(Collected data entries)
* * * * *

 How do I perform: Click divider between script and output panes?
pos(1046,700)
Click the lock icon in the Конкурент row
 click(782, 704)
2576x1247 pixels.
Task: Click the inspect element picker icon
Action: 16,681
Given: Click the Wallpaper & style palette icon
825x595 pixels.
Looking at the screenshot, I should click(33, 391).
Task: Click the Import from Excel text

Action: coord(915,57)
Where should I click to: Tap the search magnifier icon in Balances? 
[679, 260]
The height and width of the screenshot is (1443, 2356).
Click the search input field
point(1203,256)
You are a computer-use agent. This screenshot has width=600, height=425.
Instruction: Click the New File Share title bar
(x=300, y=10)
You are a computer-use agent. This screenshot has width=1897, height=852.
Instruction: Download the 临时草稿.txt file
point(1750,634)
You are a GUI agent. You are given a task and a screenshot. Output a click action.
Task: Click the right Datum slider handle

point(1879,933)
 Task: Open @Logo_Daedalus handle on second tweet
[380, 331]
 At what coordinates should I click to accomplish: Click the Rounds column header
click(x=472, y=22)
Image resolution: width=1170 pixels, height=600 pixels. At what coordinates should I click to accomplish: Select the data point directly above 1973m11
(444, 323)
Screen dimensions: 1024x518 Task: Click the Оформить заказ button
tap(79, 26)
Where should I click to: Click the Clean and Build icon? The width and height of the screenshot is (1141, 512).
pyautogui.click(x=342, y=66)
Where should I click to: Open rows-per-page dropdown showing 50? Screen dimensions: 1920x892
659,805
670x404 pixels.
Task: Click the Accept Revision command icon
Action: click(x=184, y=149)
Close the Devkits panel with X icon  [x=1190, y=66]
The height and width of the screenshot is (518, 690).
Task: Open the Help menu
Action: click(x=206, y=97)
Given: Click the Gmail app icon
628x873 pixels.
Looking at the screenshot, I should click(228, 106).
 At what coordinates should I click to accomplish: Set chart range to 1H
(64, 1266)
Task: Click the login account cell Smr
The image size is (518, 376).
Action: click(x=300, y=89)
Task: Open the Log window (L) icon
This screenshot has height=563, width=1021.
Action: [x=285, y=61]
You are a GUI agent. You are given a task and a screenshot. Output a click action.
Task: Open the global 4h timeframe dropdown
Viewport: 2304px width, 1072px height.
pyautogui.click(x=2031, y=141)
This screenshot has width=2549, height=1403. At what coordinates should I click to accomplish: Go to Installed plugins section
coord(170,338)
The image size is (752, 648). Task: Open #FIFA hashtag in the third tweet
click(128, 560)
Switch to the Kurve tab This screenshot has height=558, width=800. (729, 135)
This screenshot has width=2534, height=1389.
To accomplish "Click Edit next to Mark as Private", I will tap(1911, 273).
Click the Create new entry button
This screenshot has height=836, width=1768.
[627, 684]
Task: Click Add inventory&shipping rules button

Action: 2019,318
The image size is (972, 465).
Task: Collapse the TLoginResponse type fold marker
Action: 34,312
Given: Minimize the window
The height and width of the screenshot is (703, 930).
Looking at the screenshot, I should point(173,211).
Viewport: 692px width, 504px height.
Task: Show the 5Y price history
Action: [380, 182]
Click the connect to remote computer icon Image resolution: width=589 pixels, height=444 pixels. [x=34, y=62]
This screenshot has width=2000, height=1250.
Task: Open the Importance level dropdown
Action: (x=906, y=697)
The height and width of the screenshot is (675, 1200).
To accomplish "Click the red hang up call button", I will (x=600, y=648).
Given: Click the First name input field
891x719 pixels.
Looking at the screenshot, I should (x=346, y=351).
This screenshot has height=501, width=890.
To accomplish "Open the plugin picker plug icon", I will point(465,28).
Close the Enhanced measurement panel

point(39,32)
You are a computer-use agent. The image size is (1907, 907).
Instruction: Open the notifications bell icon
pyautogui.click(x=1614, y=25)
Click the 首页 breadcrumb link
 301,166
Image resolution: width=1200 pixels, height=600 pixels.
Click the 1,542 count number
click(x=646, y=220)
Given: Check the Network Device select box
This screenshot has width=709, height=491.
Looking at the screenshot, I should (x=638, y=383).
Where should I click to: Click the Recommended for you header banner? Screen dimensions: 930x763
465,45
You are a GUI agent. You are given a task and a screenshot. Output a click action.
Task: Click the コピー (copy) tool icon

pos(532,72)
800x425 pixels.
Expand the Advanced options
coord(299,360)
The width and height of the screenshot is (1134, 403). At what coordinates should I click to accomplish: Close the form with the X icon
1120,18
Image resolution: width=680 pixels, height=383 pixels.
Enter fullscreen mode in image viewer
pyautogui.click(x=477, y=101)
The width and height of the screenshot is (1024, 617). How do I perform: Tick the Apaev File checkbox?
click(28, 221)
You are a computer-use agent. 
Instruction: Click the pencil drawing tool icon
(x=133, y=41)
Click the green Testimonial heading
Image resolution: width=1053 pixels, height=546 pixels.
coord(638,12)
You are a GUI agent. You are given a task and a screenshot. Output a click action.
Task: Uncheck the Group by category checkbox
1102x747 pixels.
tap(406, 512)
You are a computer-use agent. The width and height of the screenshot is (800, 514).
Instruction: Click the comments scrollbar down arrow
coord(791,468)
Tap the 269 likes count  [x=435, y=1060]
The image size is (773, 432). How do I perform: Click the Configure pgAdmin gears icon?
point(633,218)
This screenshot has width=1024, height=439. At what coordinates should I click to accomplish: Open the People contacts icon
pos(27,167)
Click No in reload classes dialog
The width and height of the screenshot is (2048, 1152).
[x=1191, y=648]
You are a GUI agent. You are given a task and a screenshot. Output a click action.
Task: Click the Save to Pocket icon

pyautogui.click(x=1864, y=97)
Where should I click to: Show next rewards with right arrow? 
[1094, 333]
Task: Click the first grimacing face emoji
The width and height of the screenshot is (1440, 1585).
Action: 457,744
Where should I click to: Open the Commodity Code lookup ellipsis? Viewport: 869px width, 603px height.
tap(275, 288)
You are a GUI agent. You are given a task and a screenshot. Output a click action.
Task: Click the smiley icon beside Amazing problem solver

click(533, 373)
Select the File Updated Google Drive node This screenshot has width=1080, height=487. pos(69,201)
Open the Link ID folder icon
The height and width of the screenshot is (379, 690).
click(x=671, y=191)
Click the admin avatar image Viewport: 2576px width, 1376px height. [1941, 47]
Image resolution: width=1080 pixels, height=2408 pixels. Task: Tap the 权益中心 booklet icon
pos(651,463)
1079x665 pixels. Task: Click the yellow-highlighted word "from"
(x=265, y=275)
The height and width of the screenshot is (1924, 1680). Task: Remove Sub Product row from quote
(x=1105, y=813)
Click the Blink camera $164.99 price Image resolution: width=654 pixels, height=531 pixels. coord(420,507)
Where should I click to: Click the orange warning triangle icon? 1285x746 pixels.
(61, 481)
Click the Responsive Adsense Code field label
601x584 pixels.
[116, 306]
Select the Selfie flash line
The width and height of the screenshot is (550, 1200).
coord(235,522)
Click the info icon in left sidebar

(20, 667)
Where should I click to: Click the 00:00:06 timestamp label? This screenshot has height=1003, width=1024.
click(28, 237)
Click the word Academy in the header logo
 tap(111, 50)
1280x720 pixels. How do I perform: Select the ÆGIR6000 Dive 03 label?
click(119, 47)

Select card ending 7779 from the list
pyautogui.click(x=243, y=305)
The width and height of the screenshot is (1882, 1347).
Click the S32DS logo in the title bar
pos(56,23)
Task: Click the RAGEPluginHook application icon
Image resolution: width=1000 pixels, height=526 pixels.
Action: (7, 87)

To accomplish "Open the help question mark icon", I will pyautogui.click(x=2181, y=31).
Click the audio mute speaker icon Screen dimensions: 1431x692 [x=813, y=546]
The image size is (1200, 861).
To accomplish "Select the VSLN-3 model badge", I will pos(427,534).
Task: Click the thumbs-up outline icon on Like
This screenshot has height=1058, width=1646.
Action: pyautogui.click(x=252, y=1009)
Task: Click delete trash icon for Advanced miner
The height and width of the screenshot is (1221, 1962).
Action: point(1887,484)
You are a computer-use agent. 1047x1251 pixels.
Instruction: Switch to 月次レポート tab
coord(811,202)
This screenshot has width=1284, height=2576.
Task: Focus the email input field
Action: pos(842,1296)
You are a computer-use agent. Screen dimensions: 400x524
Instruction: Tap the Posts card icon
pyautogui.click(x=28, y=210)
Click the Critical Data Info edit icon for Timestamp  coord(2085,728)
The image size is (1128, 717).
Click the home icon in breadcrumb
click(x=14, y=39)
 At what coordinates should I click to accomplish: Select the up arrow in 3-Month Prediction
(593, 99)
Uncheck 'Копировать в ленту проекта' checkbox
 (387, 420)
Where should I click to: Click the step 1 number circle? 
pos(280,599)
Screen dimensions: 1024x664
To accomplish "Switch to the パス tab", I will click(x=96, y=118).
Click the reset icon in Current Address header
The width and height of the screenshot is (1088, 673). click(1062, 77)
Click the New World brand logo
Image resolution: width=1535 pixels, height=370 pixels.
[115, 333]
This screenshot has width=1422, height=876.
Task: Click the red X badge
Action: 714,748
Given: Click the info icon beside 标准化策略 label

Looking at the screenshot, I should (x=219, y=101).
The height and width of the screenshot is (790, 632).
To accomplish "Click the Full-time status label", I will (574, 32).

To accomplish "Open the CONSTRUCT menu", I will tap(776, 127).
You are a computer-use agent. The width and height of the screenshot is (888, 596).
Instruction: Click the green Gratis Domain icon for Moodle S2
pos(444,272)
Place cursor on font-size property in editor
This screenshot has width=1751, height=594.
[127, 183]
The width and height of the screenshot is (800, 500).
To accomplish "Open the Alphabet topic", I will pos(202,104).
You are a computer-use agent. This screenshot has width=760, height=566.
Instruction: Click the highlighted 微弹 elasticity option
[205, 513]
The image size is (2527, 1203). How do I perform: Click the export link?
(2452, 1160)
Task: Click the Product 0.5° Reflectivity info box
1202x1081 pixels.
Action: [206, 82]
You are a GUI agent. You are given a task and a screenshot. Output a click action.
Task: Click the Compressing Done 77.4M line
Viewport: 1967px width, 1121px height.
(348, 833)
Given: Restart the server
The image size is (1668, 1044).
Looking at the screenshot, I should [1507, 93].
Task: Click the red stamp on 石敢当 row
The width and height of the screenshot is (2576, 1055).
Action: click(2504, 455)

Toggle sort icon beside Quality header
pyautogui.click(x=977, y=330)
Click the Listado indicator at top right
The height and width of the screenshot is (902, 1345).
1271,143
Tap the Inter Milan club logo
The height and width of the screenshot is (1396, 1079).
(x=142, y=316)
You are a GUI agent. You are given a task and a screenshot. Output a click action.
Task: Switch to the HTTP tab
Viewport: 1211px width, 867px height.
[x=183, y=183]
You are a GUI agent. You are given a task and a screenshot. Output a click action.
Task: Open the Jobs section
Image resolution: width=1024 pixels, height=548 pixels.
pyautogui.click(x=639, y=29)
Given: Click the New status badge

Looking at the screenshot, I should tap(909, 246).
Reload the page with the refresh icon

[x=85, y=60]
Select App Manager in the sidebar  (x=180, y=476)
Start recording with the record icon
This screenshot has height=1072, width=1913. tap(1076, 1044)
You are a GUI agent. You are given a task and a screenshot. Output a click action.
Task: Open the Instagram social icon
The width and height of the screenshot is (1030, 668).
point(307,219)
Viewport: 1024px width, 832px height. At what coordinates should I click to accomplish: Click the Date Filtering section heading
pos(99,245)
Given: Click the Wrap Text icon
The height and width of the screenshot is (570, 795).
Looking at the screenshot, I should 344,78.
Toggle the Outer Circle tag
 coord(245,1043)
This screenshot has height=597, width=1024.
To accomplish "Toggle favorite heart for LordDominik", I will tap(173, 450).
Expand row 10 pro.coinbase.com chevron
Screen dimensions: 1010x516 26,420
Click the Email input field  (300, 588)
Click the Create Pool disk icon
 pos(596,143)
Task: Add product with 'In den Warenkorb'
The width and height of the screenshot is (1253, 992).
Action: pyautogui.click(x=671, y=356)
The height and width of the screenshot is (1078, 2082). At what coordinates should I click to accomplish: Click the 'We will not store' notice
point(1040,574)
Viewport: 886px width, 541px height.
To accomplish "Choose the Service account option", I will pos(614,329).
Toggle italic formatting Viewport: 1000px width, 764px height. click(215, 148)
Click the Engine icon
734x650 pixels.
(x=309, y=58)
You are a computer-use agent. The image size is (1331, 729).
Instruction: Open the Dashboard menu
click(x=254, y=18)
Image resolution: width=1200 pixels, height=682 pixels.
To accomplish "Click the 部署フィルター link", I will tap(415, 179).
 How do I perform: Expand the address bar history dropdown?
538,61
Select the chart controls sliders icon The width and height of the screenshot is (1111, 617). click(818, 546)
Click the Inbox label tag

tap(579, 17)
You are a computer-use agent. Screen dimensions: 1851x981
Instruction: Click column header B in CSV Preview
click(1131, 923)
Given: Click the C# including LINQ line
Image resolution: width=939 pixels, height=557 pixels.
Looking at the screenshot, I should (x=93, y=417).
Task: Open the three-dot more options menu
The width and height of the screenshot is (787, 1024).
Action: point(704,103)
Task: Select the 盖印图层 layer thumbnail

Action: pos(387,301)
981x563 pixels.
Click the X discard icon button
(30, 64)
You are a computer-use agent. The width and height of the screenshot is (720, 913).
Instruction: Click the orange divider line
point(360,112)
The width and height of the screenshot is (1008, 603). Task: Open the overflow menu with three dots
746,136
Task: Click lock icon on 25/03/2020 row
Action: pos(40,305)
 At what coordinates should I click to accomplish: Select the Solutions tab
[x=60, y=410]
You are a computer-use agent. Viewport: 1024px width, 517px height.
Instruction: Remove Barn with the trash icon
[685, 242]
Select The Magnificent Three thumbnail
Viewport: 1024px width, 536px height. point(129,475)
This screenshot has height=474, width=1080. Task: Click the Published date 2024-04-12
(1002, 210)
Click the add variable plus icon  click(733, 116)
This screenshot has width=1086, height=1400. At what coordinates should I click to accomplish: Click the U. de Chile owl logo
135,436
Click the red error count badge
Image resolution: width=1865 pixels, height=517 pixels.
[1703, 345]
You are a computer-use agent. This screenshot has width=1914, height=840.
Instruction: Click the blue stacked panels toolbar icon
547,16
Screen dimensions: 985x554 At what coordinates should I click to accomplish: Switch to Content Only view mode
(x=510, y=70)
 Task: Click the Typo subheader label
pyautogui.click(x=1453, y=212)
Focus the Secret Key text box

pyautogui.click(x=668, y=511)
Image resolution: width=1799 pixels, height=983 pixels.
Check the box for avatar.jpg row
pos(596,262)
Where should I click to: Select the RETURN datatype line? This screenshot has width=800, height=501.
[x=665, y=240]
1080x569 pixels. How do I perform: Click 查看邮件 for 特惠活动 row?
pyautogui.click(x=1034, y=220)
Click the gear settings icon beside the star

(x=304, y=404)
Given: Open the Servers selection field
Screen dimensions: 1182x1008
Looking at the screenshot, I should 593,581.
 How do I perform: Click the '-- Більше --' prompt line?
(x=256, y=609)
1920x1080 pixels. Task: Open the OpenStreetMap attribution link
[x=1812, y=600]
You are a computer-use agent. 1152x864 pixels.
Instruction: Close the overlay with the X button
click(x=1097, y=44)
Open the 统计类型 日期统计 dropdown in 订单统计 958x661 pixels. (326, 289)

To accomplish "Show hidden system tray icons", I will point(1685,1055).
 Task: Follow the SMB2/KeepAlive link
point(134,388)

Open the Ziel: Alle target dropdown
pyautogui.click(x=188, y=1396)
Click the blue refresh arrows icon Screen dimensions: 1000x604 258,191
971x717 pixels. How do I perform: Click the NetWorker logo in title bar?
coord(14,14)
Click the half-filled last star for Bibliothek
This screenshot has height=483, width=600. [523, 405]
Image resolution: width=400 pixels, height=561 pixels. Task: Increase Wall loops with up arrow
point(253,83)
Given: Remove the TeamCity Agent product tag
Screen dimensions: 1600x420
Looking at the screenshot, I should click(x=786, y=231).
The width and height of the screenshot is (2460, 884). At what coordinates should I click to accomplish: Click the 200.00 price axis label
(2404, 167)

* * * * *

### THE TASK
Format everything from the start of the listing down to the line containing "Action: click(x=184, y=149)" as a JSON list of strings, one string per line, with blank lines omitted.

### RESULT BELOW
[
  " How do I perform: Click divider between script and output panes?",
  "pos(1046,700)",
  "Click the lock icon in the Конкурент row",
  " click(782, 704)",
  "2576x1247 pixels.",
  "Task: Click the inspect element picker icon",
  "Action: 16,681",
  "Given: Click the Wallpaper & style palette icon",
  "825x595 pixels.",
  "Looking at the screenshot, I should click(33, 391).",
  "Task: Click the Import from Excel text",
  "Action: coord(915,57)",
  "Where should I click to: Tap the search magnifier icon in Balances? ",
  "[679, 260]",
  "The height and width of the screenshot is (1443, 2356).",
  "Click the search input field",
  "point(1203,256)",
  "You are a computer-use agent. This screenshot has width=600, height=425.",
  "Instruction: Click the New File Share title bar",
  "(x=300, y=10)",
  "You are a computer-use agent. This screenshot has width=1897, height=852.",
  "Instruction: Download the 临时草稿.txt file",
  "point(1750,634)",
  "You are a GUI agent. You are given a task and a screenshot. Output a click action.",
  "Task: Click the right Datum slider handle",
  "point(1879,933)",
  " Task: Open @Logo_Daedalus handle on second tweet",
  "[380, 331]",
  " At what coordinates should I click to accomplish: Click the Rounds column header",
  "click(x=472, y=22)",
  "Image resolution: width=1170 pixels, height=600 pixels. At what coordinates should I click to accomplish: Select the data point directly above 1973m11",
  "(444, 323)",
  "Screen dimensions: 1024x518 Task: Click the Оформить заказ button",
  "tap(79, 26)",
  "Where should I click to: Click the Clean and Build icon? The width and height of the screenshot is (1141, 512).",
  "pyautogui.click(x=342, y=66)",
  "Where should I click to: Open rows-per-page dropdown showing 50? Screen dimensions: 1920x892",
  "659,805",
  "670x404 pixels.",
  "Task: Click the Accept Revision command icon",
  "Action: click(x=184, y=149)"
]